Work order
Search the entries for the word "filter". Copy every line where it turns up.
== Source material ==
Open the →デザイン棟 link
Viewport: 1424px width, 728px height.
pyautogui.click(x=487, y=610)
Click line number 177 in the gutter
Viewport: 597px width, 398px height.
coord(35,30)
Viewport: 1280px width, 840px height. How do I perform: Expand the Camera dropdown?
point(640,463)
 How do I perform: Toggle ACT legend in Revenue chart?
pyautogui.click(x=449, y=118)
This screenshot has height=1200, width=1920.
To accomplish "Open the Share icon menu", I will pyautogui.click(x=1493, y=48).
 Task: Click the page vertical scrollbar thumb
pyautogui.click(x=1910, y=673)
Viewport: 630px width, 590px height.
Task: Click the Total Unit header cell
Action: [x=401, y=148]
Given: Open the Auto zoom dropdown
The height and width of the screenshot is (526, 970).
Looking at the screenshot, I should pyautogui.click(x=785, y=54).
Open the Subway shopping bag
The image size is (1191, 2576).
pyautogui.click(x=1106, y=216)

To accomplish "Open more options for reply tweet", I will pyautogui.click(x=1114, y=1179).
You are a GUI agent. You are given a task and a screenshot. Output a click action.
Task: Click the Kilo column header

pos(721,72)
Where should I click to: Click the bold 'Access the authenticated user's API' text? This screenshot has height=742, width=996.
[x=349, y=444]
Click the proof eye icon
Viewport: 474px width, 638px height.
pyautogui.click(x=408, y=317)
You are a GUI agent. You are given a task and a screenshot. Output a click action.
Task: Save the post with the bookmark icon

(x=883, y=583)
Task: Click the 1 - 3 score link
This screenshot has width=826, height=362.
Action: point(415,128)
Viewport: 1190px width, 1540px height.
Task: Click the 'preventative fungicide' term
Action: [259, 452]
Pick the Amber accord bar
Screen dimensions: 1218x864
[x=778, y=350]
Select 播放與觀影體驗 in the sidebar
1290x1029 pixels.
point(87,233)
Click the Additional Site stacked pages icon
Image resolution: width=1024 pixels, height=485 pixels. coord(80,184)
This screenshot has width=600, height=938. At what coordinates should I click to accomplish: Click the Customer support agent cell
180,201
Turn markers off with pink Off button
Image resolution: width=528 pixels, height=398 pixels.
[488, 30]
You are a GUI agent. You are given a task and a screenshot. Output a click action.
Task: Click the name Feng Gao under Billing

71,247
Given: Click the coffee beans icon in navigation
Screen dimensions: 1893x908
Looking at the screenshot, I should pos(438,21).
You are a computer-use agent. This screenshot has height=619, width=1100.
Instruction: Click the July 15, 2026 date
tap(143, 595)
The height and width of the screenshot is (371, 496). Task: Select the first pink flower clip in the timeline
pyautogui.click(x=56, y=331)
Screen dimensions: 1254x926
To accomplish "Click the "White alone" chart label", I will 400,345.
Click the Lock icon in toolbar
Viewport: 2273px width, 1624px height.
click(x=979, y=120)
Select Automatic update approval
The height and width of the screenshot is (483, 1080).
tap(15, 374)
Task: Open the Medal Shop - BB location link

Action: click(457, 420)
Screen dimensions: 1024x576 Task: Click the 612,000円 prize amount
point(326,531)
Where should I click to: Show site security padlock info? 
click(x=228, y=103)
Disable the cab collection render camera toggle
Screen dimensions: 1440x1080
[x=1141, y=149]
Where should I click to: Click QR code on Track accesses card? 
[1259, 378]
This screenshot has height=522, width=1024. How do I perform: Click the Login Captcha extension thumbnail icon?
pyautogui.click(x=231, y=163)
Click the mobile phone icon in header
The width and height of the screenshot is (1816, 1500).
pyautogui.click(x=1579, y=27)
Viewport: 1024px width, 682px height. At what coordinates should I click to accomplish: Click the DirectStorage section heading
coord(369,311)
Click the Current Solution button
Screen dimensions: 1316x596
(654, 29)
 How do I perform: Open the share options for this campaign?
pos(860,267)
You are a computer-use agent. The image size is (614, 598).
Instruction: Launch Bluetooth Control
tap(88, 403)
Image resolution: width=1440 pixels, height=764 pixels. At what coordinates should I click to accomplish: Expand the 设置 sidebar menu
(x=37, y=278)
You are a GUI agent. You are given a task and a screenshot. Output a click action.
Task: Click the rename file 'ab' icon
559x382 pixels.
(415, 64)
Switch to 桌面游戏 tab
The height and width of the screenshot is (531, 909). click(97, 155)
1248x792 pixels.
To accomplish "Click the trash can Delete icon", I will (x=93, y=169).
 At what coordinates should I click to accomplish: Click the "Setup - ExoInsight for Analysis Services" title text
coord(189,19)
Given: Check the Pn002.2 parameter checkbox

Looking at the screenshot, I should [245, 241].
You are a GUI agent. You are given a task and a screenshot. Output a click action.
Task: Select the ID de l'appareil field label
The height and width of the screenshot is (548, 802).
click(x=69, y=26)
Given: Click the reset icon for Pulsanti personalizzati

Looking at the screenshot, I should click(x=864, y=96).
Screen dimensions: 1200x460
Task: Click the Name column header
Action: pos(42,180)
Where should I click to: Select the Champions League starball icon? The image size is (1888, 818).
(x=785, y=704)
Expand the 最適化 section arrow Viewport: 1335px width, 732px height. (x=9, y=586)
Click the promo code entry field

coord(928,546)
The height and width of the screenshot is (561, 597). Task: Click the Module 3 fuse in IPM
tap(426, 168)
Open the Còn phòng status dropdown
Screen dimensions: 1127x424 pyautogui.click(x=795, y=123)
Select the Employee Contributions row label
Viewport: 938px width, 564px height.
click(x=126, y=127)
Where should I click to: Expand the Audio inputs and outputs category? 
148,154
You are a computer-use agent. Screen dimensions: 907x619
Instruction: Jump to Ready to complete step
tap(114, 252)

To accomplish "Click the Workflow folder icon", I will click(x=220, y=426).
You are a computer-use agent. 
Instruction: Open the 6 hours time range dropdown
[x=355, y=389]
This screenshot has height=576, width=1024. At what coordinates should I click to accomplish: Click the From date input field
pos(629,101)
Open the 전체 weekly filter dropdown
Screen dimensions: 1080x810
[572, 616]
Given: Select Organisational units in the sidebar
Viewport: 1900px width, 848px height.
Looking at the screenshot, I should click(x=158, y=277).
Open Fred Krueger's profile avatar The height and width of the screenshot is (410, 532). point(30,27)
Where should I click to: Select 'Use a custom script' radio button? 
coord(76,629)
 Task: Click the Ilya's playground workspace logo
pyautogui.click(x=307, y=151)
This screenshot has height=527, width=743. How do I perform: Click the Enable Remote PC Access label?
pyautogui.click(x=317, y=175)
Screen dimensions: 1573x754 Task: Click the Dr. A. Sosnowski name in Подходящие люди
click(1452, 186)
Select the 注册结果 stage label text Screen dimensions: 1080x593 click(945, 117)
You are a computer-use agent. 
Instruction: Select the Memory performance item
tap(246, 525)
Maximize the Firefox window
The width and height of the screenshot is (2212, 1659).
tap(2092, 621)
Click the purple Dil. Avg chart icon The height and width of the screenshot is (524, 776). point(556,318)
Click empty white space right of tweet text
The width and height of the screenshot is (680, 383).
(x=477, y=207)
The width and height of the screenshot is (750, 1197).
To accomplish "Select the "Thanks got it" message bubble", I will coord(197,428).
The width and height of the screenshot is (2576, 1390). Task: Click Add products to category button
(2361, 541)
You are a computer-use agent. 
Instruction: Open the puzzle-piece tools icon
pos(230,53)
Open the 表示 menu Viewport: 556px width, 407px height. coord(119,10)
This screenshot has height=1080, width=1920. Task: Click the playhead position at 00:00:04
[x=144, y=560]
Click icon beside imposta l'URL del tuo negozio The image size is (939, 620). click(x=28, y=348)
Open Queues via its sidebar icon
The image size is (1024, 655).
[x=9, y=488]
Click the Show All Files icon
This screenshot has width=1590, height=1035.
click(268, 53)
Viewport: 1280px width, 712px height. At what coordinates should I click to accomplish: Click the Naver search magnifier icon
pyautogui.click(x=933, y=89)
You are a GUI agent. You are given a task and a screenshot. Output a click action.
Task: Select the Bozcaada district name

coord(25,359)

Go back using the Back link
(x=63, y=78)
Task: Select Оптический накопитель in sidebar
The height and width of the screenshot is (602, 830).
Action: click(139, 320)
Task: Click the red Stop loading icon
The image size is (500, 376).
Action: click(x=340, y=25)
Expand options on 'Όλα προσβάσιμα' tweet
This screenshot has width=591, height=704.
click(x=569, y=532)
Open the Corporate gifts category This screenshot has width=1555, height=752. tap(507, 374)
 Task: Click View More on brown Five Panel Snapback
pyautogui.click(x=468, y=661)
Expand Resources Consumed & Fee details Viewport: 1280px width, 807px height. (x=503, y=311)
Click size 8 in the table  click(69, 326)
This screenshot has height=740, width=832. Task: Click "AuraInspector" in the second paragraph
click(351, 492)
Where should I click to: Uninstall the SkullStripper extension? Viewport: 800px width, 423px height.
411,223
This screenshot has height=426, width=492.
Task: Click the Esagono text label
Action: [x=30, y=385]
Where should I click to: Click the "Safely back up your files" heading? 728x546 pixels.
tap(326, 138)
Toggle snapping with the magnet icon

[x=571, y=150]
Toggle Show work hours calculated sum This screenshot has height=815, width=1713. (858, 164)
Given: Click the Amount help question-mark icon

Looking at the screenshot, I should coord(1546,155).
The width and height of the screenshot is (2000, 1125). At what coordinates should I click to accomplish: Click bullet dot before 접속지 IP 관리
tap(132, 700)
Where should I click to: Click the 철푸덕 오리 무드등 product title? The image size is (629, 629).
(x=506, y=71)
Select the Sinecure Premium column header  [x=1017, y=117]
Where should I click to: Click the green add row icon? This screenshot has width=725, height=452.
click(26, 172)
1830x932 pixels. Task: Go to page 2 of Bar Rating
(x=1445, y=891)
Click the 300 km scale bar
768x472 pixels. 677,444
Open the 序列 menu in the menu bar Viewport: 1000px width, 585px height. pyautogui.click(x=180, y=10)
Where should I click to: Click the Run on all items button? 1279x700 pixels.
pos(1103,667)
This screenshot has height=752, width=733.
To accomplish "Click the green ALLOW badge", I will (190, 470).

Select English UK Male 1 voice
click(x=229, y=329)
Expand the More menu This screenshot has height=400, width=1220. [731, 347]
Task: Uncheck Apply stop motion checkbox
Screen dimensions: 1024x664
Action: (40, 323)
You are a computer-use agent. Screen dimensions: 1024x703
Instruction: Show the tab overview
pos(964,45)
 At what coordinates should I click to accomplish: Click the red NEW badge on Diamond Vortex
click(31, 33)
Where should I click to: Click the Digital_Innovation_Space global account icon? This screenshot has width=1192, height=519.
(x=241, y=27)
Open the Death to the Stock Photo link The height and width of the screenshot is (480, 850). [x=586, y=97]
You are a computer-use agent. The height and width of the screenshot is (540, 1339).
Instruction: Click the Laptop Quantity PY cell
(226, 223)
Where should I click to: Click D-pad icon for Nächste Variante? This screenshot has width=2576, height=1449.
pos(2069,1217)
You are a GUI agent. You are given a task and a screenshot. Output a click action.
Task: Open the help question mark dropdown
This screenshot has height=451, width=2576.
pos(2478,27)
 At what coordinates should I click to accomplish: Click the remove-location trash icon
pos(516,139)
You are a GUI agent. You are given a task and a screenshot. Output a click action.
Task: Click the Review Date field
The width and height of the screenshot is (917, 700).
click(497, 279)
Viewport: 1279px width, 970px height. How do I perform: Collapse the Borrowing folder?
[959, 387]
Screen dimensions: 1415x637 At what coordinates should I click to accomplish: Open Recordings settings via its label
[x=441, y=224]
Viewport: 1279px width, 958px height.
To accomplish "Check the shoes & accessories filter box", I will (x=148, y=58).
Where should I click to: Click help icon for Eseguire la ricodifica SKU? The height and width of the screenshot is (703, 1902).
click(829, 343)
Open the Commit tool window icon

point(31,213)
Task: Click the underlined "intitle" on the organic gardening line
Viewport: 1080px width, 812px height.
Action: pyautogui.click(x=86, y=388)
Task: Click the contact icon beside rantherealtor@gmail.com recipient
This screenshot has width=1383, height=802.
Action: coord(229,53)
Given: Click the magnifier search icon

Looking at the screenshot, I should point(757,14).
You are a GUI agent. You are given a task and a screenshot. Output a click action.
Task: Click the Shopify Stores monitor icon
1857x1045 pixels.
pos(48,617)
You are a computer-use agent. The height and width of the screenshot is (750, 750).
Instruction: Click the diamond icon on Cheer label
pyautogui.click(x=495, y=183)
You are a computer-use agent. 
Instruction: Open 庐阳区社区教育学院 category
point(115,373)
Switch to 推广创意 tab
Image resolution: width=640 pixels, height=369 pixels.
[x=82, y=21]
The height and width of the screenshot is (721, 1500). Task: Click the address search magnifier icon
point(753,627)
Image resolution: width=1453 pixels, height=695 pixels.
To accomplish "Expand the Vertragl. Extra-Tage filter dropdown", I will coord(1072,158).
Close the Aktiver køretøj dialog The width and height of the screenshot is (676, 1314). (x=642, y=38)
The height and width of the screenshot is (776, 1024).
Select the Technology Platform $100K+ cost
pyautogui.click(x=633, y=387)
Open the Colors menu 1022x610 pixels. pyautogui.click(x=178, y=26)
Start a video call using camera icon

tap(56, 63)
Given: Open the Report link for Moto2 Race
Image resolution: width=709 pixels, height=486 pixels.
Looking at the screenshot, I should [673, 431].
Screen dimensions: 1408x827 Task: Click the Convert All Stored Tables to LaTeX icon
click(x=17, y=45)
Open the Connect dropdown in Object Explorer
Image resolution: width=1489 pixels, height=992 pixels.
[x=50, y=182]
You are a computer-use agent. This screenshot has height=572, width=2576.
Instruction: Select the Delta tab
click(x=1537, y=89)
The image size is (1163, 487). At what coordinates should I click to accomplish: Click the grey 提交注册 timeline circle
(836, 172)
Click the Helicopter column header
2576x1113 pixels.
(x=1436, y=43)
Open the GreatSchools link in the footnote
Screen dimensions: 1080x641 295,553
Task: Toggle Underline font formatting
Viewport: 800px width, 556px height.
===
Response to the task
Open the 전체 weekly filter dropdown
To accomplish "Check the shoes & accessories filter box", I will (x=148, y=58).
To accomplish "Expand the Vertragl. Extra-Tage filter dropdown", I will coord(1072,158).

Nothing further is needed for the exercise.